The video game industry has been largely unregulated even as it has started connecting in-game currencies and goods to real-world currency through in-game purchases.
Aschettino warns that as the market for digital goods has grown, the industry will soon find itself facing the same kind of compliance concerns faced by banks. “I would argue these types of transactions are already regulated, Aschettino said. “There are anti-money laundering rules, laws that could apply. There are securities laws that could apply, money transmission laws can apply.”
The CFPB report fit a recent pattern of behavior for the bureau, Aschettino said. First, the CFPB issues a report, then it gathers information about the industry for information and then it issues a rule, he said.
Taking on compliance with financial laws and regulations is something that larger gaming platforms such as Google, Microsoft and Facebook can afford to do, according to University of Southern California Associate Professor Milan Miric. But smaller game companies may struggle to make money through these transactions, he said. “There's a difference between the massive platform managing this entire ecosystem and your specific game, which might turn out to be really popular,” he said.
Milic suspects gaming companies and platforms will argue for self-regulation, though he warns that could create “a double-edged sword” as gamers become increasingly savvy about which platforms can afford to offer robust protections.
J.P. Morgan, which the CFPB named in its report as developing tools for gaming payments, declined to comment. Amazon, Apple, Epic, Meta did not respond to multiple requests for comment on the concerns raised by the CFPB report.

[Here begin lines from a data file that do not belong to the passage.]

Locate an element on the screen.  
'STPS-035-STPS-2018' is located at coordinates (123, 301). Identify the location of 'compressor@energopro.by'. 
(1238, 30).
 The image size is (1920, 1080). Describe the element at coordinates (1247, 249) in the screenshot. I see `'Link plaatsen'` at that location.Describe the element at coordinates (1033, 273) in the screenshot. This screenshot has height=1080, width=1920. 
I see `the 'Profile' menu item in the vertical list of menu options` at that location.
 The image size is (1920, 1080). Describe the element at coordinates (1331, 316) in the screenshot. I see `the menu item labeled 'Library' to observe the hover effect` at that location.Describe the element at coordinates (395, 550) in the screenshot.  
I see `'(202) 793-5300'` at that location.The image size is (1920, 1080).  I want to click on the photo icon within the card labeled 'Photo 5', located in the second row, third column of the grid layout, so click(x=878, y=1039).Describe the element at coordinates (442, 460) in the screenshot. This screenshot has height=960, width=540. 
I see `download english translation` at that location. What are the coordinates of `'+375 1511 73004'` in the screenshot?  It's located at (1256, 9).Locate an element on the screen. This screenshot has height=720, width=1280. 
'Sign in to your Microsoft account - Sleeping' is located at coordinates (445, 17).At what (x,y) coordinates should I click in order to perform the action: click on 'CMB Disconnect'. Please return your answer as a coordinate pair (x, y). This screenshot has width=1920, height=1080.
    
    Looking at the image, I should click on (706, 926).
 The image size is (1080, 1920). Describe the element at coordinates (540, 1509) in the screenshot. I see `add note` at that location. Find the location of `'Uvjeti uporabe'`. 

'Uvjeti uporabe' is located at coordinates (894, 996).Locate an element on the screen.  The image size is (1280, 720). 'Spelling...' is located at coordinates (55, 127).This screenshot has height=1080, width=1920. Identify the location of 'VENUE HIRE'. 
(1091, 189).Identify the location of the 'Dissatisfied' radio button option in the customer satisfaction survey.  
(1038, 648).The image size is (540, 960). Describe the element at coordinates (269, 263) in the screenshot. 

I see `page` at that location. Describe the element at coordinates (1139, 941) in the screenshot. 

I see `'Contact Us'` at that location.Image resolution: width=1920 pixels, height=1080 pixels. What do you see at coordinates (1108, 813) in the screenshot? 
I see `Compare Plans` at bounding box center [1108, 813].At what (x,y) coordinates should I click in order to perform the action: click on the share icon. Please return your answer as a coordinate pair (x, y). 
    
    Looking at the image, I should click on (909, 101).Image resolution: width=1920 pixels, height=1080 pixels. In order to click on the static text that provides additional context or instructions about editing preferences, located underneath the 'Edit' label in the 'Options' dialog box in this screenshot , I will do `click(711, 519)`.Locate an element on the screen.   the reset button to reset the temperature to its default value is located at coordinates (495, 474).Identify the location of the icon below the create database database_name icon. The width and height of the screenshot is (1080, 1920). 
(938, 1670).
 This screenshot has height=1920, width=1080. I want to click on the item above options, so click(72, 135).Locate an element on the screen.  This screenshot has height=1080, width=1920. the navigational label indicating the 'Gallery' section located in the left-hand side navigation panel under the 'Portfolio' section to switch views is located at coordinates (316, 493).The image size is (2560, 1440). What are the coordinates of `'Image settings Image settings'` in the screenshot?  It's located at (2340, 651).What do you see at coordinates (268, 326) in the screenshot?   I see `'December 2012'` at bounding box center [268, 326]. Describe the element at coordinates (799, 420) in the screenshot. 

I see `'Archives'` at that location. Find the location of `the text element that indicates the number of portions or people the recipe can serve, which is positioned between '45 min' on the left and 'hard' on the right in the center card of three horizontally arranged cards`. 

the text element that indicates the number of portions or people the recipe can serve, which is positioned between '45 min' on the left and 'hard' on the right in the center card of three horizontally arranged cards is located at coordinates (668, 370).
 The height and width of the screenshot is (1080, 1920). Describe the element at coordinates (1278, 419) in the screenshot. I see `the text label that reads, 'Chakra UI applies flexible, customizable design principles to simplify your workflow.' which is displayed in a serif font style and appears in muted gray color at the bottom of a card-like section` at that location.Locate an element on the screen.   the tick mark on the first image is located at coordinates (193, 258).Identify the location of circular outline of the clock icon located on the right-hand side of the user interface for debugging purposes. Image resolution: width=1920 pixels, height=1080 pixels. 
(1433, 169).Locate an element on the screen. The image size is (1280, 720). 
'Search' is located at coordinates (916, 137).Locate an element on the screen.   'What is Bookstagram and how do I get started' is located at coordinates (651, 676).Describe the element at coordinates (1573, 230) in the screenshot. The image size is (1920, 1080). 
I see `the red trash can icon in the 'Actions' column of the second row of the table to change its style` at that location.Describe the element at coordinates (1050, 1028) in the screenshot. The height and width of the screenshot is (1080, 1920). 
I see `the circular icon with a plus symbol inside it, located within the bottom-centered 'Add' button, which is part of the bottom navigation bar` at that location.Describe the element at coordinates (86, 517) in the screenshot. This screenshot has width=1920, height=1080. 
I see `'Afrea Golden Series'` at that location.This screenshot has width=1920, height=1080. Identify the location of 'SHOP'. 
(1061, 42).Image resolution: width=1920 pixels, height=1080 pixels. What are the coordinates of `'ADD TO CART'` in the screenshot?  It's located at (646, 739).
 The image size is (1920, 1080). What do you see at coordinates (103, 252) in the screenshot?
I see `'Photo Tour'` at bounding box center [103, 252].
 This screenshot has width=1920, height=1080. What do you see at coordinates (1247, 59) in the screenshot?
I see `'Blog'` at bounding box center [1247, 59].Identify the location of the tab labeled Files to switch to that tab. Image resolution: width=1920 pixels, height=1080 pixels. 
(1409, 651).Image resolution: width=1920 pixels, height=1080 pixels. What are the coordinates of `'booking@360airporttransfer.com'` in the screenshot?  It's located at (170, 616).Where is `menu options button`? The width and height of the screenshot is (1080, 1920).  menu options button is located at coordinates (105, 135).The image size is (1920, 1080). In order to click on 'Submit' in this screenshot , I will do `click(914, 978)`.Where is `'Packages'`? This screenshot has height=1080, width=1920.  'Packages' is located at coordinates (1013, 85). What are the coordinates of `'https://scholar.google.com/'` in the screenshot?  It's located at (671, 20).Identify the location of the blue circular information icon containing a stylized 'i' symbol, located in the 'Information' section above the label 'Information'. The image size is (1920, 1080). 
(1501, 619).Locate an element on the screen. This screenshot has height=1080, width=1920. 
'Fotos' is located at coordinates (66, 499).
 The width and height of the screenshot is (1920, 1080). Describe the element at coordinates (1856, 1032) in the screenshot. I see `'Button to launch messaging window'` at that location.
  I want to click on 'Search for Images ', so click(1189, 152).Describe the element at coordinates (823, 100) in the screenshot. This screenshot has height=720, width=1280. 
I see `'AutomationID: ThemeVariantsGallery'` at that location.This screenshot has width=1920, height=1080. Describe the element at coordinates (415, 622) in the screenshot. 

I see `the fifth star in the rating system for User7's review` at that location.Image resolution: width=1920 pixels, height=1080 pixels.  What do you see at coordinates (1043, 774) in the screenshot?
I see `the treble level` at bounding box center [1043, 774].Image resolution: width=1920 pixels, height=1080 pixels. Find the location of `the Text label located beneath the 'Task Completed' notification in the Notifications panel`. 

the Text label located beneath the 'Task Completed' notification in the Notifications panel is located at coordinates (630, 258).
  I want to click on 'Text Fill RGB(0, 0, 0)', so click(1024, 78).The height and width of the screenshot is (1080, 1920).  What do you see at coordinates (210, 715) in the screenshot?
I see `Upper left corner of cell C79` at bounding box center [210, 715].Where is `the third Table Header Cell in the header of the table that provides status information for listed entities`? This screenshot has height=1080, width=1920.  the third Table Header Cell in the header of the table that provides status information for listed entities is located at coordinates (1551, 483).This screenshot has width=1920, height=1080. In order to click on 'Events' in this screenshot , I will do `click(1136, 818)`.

The Entertainment Software Association, whose members include companies such as Activision Blizzard, Amazon and Epic Games, was willing to provide a statement in response to the CFPB’s report.
“The video game industry adheres to an age and content-rating system for games and apps that includes upfront disclosures about the ability to make in-game purchases,” ESA Senior Vice President Aubrey Quinn said in an emailed statement. “Parents can enable easy-to-use parental controls to customize their family’s experience. These controls include the ability to manage in-game purchases.”